In jungles, monkey-babies learn about life from mama, papa and the rest of their clan. Sharing a strong emotional connection, mother helps baby learn the nuances of building relationships and papa explains how baby fits into the big plan. Baby has to understand family, clans, rivals, enemies and predators. It has to learn who will help them, under what circumstances and how alliances can fuel or fool their sense of "self". It’s in their best interest to explore those lessons real well.

Monkeys must understand strategy to claim "position" in society. If a dominant member of the tribe threatens you or another family member, who will you count on to help or who can you attack to retaliate and balance things out? Youngsters have to learn how to weigh odds and rules of engagement before they are free to roam about the forest. They'll be directed to try many approaches to social interaction - like aggression, posturing, diplomacy, fawning, grooming or sexual play - in order to bond with significant others. They'll be guided to figure out what works best with who, when and why.
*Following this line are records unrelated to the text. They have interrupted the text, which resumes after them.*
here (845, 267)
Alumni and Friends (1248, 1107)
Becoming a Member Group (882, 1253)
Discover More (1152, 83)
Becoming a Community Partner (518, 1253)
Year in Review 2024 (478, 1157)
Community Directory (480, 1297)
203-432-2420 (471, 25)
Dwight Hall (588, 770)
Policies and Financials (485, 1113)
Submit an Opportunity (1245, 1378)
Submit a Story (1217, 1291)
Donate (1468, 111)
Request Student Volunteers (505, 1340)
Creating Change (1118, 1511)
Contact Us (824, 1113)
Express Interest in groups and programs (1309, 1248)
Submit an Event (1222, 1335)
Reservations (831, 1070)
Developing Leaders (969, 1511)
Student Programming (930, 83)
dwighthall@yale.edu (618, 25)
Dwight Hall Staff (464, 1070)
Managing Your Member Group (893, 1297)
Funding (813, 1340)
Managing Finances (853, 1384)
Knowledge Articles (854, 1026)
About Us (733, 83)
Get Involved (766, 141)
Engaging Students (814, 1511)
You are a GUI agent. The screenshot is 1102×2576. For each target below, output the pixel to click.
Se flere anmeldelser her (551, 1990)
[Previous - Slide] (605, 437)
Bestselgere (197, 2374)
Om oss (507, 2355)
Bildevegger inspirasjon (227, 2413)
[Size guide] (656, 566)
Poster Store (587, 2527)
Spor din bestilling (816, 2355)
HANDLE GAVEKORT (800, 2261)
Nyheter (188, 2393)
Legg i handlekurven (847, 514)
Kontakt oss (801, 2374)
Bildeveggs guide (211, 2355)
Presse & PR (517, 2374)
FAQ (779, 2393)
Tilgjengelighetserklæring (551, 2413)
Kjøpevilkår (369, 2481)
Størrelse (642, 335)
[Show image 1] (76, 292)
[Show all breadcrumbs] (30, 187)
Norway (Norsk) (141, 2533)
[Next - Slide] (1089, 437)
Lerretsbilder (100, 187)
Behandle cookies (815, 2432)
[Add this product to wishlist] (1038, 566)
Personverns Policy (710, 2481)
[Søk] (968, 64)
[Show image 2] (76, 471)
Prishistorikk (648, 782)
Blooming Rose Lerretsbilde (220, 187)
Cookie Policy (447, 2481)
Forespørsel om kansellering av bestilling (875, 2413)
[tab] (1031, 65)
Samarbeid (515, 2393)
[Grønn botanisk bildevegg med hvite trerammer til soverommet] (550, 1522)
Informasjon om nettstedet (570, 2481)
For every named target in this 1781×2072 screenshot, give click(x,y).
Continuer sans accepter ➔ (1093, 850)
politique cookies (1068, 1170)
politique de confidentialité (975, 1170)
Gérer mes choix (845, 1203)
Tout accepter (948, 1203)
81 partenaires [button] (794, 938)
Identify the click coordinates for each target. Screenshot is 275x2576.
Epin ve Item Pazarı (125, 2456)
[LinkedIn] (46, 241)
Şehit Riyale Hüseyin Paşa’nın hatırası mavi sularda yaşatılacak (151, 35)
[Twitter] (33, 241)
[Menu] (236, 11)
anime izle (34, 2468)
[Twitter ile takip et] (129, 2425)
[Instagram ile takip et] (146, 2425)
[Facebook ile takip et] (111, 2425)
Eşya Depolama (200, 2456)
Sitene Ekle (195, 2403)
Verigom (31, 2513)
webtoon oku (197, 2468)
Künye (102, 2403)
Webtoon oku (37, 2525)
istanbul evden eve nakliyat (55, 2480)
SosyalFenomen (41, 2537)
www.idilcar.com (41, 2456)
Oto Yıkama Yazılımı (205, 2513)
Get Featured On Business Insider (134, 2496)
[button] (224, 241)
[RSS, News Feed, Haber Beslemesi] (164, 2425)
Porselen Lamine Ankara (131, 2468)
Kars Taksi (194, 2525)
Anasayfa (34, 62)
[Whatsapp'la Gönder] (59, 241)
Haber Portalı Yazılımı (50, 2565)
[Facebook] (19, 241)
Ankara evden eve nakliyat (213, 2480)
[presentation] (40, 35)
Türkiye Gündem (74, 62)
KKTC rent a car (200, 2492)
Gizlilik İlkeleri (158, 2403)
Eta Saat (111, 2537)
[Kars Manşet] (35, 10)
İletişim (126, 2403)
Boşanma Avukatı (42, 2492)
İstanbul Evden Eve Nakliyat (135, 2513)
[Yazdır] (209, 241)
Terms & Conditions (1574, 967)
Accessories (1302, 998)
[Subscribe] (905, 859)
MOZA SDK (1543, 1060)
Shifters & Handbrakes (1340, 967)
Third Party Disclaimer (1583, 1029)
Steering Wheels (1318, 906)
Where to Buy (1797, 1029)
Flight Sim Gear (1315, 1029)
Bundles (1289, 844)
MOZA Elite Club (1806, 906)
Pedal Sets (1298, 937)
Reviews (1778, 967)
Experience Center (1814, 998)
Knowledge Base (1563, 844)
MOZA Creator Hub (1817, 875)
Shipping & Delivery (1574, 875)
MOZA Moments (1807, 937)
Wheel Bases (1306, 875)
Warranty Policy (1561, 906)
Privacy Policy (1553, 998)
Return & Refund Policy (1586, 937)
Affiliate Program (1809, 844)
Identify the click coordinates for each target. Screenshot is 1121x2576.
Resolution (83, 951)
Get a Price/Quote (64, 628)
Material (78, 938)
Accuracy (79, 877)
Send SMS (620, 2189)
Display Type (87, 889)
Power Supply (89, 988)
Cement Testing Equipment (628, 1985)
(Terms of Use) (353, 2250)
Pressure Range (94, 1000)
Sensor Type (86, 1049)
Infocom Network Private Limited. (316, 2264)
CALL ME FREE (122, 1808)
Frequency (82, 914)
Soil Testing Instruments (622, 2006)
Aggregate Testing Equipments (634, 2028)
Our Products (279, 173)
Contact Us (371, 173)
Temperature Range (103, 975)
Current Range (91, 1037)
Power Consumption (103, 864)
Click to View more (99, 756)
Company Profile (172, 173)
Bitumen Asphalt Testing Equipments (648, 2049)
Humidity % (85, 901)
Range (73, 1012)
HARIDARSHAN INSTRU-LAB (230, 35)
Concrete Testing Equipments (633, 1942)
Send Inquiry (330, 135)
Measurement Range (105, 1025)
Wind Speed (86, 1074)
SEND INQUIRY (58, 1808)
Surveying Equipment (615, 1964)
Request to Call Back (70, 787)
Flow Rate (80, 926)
Human kids mostly learn by observation. They are expected to "
do what you are told" when learning. Research shows that just hearing instructions is the worse way to learn anything. I shudder when I realize that it's the favored way of educating and training people most everywhere: "Me talk, you listen."

Many parents act as if their kids secretly know how to behave in every circumstance but are just being bad. Some parents are so sure the kid is misbehaving on a previously understood instruction they'll often yell: "
I thought I told you..." as they address the lack.

Maybe so. But maybe just telling them ain't enough.

My daughter and son-in-law presented me with two grandsons - Cameron and Ryan. On several occasions she's told me that she wants to raise them the same way I guided her. Growing up, I encouraged her to live her life as an adventure: "
Try it!", "Do it!" "See for yourself!" - these were her rules.

Follow the path of your heart!" - and - "What gives you he most joy?" were my sternest commands.

She's taken it to heart and has had many "
...most excellent adventures." Now she and her hubby are guiding those two boys... and doin' a good job too. If you ask young Ryan what's the secret to success, he'll answer in a flash: "Practice!"

He is right! Top trainers know that heuristic learning - i.e.
self-discovery - is what works best:
  • Reading is only 20% learning effective - but reading and looking at pictures and graphs that explain relationships is 30% effective;
  • Hearing and seeing together is 50% effective but hearing and seeing with an emotional commitment to the subject matter, followed by Q&A and practice are 60% effective;
  • Speaking and writing about a topic you care about, after doing the research, is 70% effective;
  • Doing - that is experiencing something directly is a 90% effective way to learn it;
  • Teaching something after experiencing it is 99% effective as it involves a complex process that gives the recalled information a life of its own.

I always look forward to showing my grandkids some of my best tricks as it lets me experience them again myself. That sharing is its own reward.